[Fragmento del documento]
*****

Por Cristian Vázquez
1
Un día de 1947, Jozef Odi, exprisionero y por entonces guardia de
Auschwitz-Birkenau, encontró algo extraño en los cimientos de uno de los
barracones de lo que había sido el campo de concentración. Era una botella.
Dentro de la botella había 22 hojas con dibujos que retrataban el horror: la
llegada de la gente deportada, la separación de las familias, los trabajos
forzados, los maltratos físicos, el traslado hasta las cámaras de gas, las
ejecuciones. Es —junto con las fotografías tomadas a escondidas por el Sonderkommando y
las del llamado álbum Lili Jacob-Meier— uno de los
documentos iconográficos más valiosos para conocer lo que sucedió en aquel
sitio infame.
Del autor de los dibujos se sabe muy poco. Apenas que firmó sus obras
como “MM”, que las habría realizado en 1943 y que habría pertenecido a varios
grupos de trabajo, como los que ordenaban la llegada de los nuevos prisioneros
y los del hospital del campo. Y que se puso a un enorme riesgo al realizar
estos dibujos, ya que si los nazis los hubiesen descubierto le habrían
significado una muerte inmediata. El último quedó sin terminar. Quizá fue
trasladado a otro campo y, como no podía llevarse sus obras con él, las
escondió allí. Quizá murió y otra persona ocultó los dibujos.
Y sabemos una cosa más: que hizo todo lo posible por que su obra se
conservara, que su mensaje llegara a otros, aunque él mismo no supiera a quién,
aunque él mismo no estuviera allí para disfrutarlo. En 2014, el Museo Estatal
de Auschwitz-Birkenau lo publicó bajo el título de El cuaderno de
bocetos de Auschwitz. Uno de esos dibujos ilustra este artículo.
2
En su novela Nocilla Dream, de 2006, Agustín Fernández Mallo
incluye, entre otras muchas historias, la de una poeta estadounidense llamada
Hannah, que paga de su bolsillo una edición de 2 mil ejemplares de su poemario New
Directions y los dedica uno por uno de su puño y letra: “A quien lo
haya encontrado. Ahora, si quieres, ya puedes tirarlo. Afectuosamente, la
autora, Hannah”.
“Después —dice el narrador—, en sucesivas semanas, de día y de noche,
los iba tirando por la calle, en las aceras, debajo de los coches, o los dejaba
en las estaciones de metro, autobús, o aeropuertos, acción que desarrolló
durante tres meses por todas las ciudades importantes de los estados que rodean
al de Utah”.
La autora documenta el proceso porque lo considera arte
conceptual. Sin embargo, “la circunstancia importante, la que cambiaría su
vida”, no tiene nada que ver con el arte conceptual, sino con el hecho de que
un hombre llamado Ted encuentra uno de los ejemplares en un restorán de comida
rápida, se enamora de la foto de Hannah en la solapa y se propone encontrarla.

*****

[Registros proporcionados]
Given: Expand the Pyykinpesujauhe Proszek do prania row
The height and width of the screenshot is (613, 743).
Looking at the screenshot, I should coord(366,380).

*****

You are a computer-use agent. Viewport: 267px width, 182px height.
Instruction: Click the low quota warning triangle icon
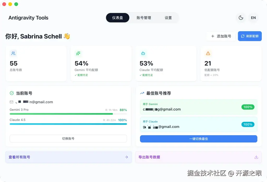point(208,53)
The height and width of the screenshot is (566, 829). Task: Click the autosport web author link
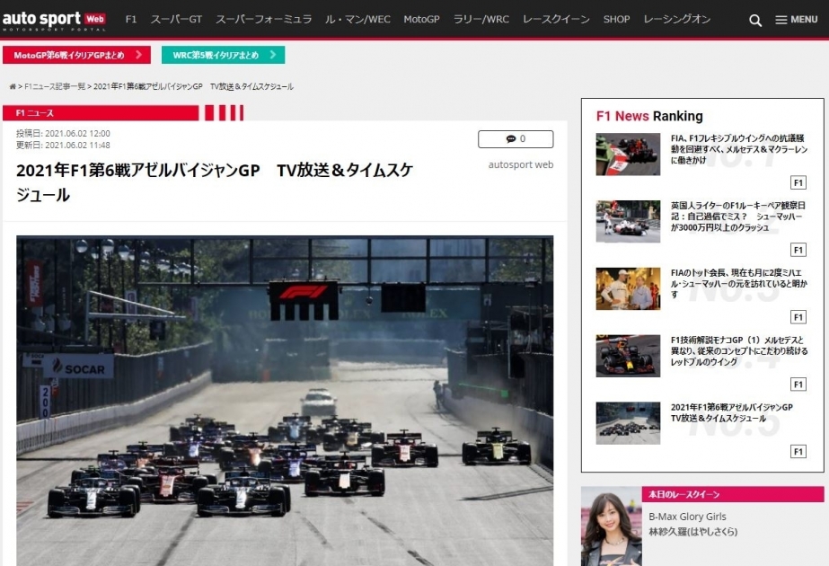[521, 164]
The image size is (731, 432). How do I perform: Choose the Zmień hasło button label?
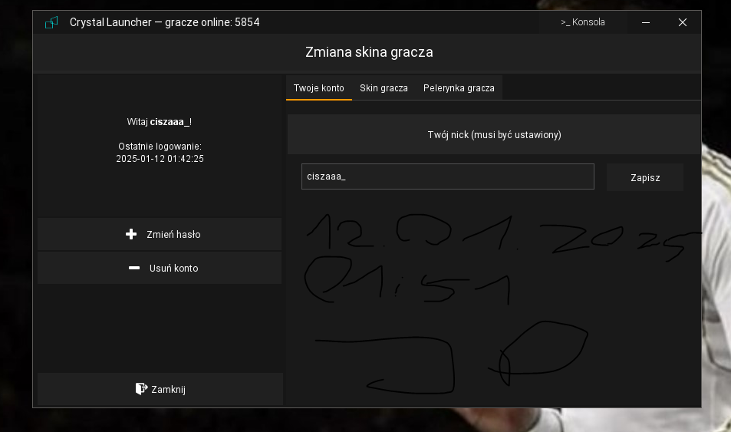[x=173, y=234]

*****

[Tarea A] Según el fragmento del documento, ¿cuántas hojas con dibujos había dentro de la botella hallada en Auschwitz-Birkenau?
[Tarea B] Sigue escribiendo el fragmento del documento, el texto sobre los dibujos de Auschwitz y la novela Nocilla Dream, a partir de su última oración.

[Respuesta A] 22 hojas.

[Respuesta B]
Hace unos años, un escritor que conozco replicó este experimento, aunque
en una escala bastante menor. Tomó una decena de sus libros, los dedicó y dejó
sus datos de contacto en la primera página y los “liberó” en distintas
estaciones del metro de Madrid. No obtener respuesta alguna lo desilusionó un
poco. Cuando le pregunté si se había basado en la historia de Nocilla
Dream, me dijo que había leído la novela, pero que no recordaba en absoluto
esa subtrama. La memoria y la literatura tienen estas cosas.
3
La acción de “liberar libros” comenzó a popularizarse en 2001, a través
de la creación de la web BookCrossing. Lo que es menos común es que
sean los propios autores quienes se ocupen de “liberar” sus libros. Se trata,
en cualquier caso, de un esfuerzo más en busca de que los libros lleguen a sus
lectores. O a su lector. Supongo que con que haya una sola persona
a la que un libro le llegue, un libro cuya lectura aporte y represente algo
especial en su vida, ese libro y su autor pueden darse por satisfecho. Si
además, como en la ficción de Fernández Mallo, ese lector se enamora y
encuentra a la autora y también cambia la vida de ella, ¿qué más se podría
pedir?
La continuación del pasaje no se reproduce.